## ROWS
-- begin --
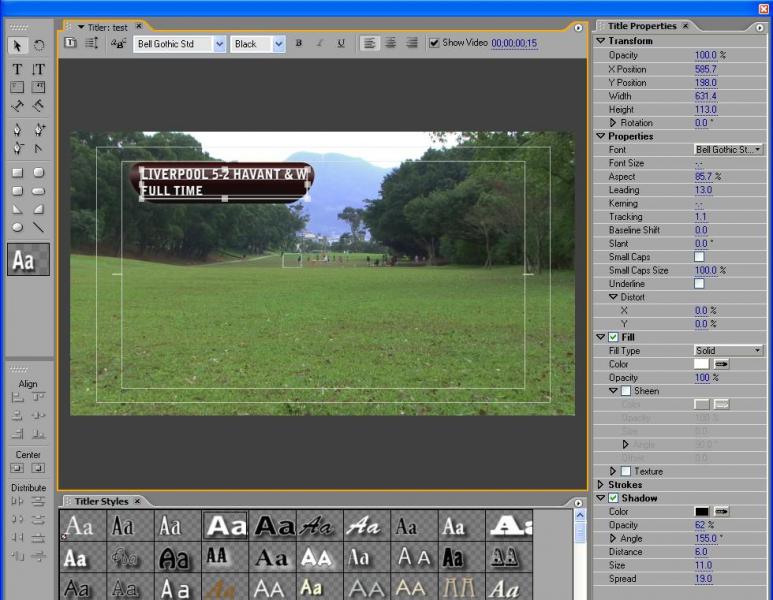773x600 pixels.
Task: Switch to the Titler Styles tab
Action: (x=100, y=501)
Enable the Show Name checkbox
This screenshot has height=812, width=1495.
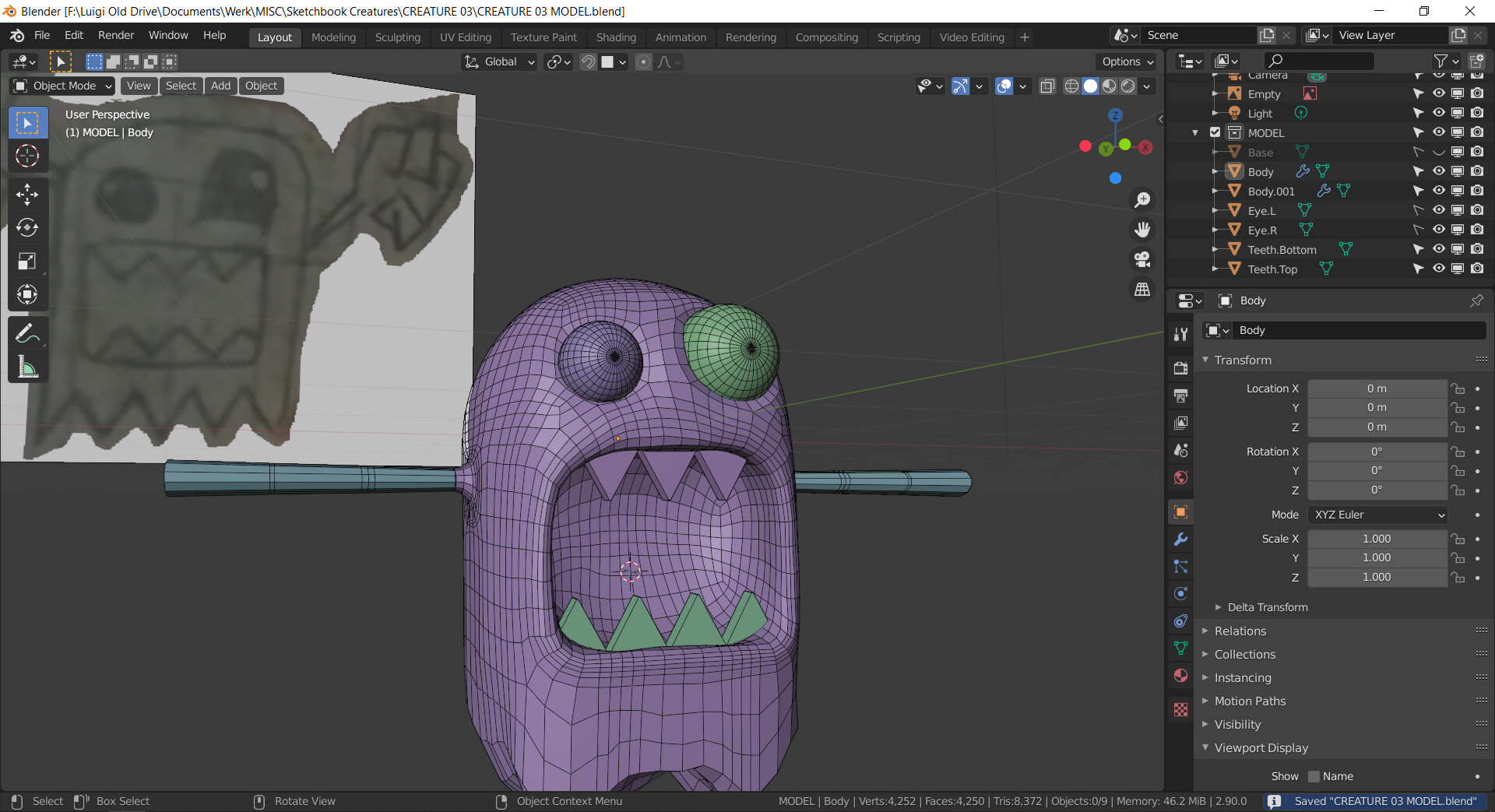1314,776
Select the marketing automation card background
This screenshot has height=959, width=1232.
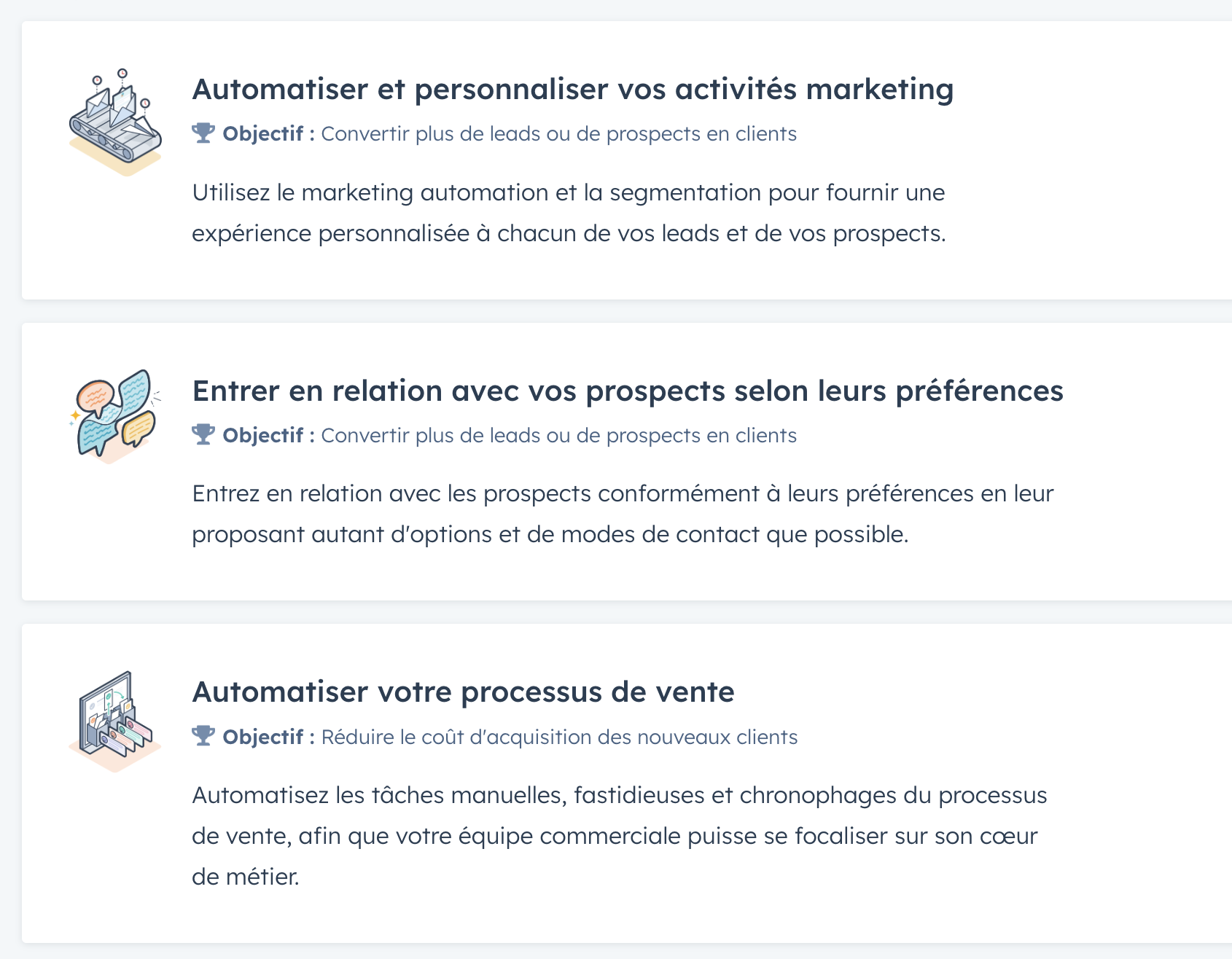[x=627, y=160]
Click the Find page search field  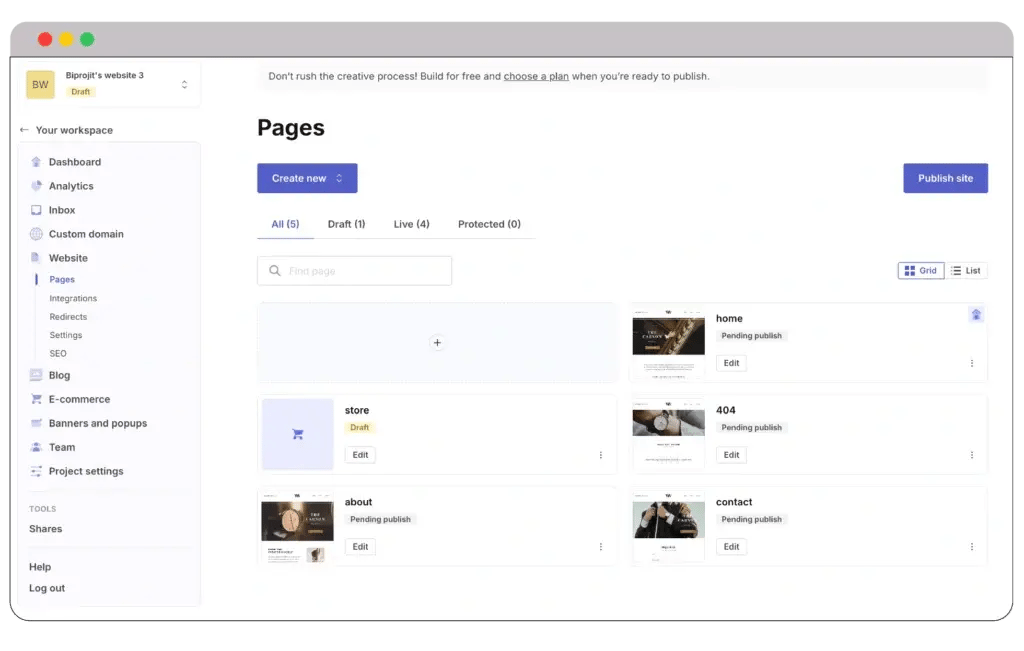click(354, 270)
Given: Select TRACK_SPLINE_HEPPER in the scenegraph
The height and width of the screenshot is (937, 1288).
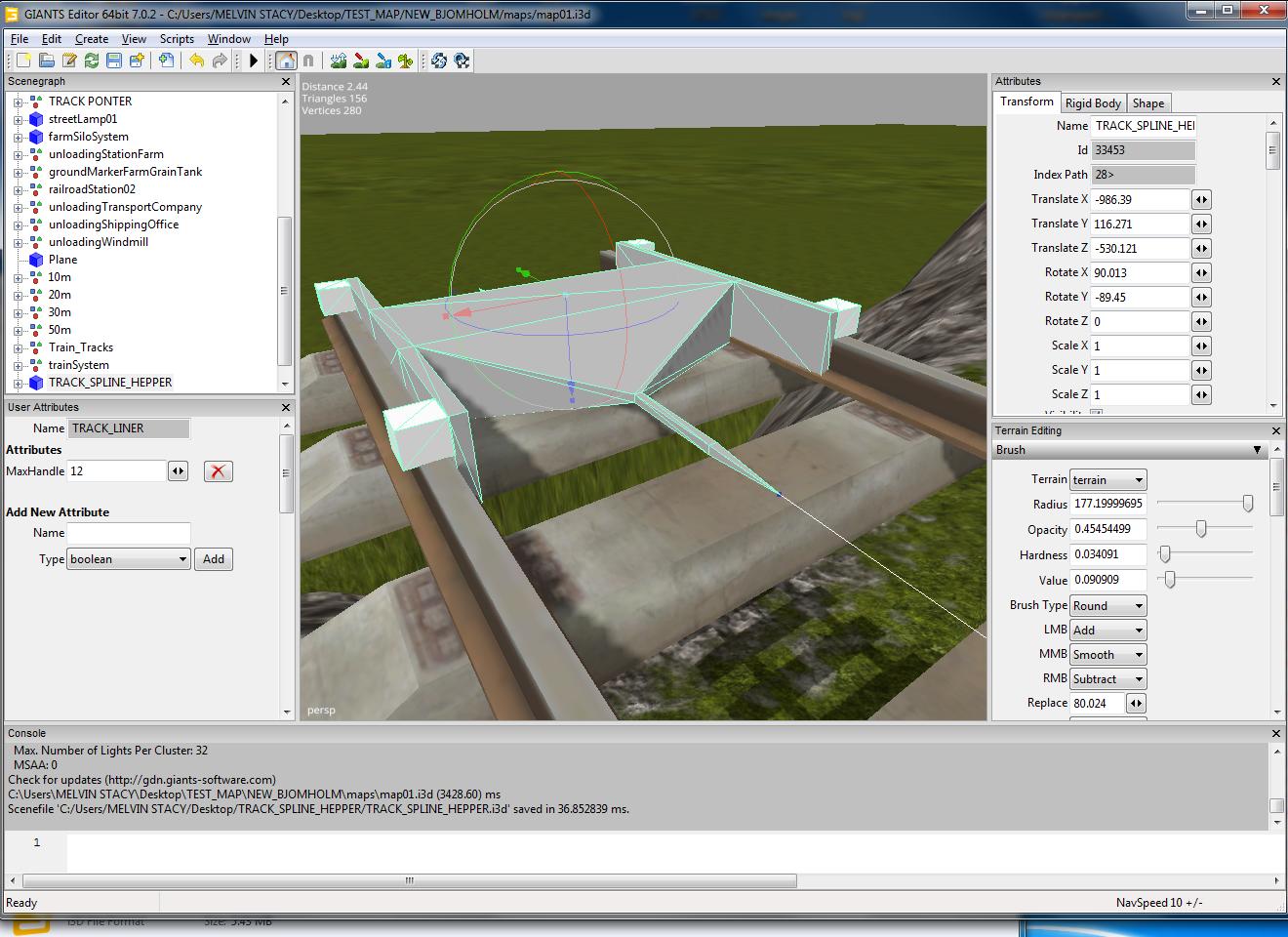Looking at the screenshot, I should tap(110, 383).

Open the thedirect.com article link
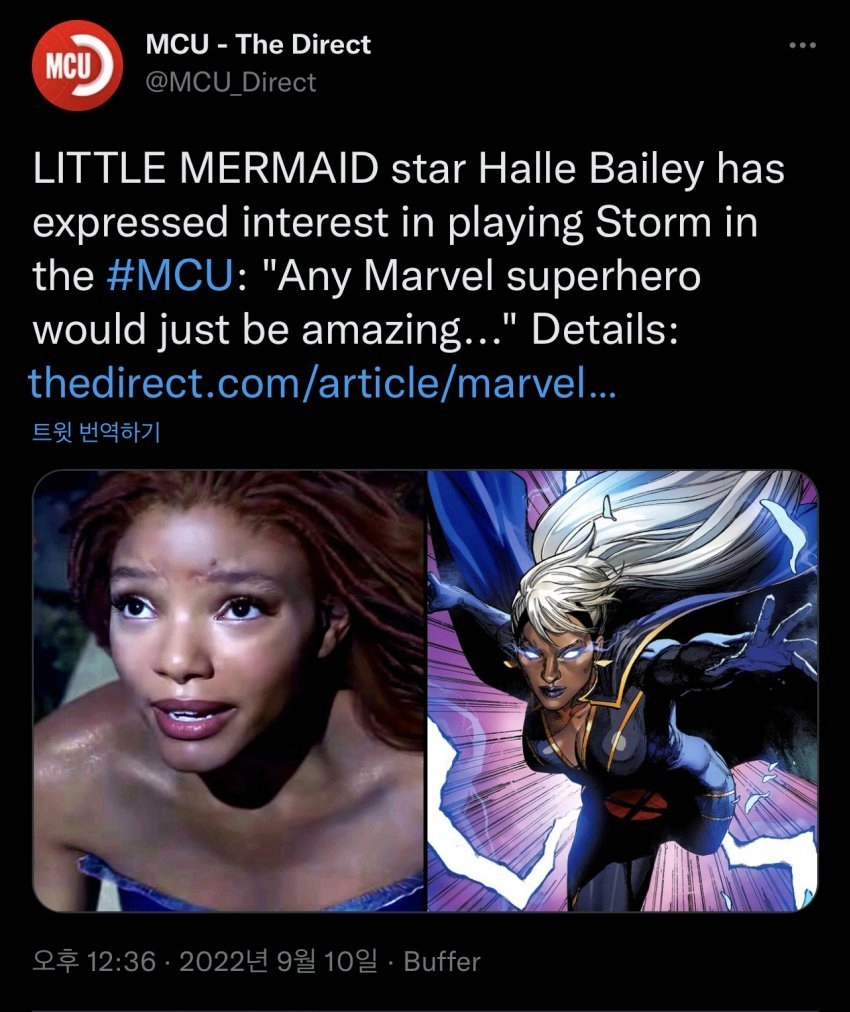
-- end --
How many lines in the items above contain the word "This"? Reply with only the number.

2